___ ROWS
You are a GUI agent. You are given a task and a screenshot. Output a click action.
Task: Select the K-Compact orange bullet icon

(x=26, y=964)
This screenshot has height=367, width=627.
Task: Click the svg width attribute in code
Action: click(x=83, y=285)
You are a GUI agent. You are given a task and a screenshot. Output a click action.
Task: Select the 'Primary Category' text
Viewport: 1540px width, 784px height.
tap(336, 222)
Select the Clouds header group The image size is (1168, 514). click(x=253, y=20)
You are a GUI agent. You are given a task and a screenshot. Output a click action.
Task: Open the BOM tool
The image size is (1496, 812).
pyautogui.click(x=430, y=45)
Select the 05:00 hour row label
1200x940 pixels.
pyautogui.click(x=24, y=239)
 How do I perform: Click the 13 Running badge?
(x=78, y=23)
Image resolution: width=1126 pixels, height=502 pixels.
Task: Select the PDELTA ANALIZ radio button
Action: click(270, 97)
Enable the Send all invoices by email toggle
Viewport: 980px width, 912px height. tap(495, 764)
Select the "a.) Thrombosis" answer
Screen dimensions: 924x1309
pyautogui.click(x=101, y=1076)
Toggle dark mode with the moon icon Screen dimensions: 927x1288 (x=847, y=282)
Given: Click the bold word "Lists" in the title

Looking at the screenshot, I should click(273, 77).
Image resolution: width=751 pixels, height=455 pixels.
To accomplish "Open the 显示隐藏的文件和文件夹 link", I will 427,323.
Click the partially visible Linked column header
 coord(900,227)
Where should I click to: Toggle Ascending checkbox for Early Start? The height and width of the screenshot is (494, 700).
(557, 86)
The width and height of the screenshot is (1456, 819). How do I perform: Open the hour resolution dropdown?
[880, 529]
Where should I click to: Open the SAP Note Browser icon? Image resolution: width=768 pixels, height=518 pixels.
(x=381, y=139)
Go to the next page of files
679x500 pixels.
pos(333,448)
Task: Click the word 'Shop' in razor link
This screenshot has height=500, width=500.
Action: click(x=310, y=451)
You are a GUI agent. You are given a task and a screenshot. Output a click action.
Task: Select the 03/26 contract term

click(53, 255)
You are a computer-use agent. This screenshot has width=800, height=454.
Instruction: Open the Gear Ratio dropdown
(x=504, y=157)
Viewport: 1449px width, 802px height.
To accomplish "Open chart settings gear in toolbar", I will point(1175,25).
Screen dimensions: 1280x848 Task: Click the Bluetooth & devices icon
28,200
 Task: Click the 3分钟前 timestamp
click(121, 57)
______
Pick out each line in the dataset items above that contains the string "pixels" and copy it out in full.

◆ SOLUTION TO THIS PROBLEM:
1200x940 pixels.
Image resolution: width=1126 pixels, height=502 pixels.
Image resolution: width=751 pixels, height=455 pixels.
Where should I click to: Open the SAP Note Browser icon? Image resolution: width=768 pixels, height=518 pixels.
679x500 pixels.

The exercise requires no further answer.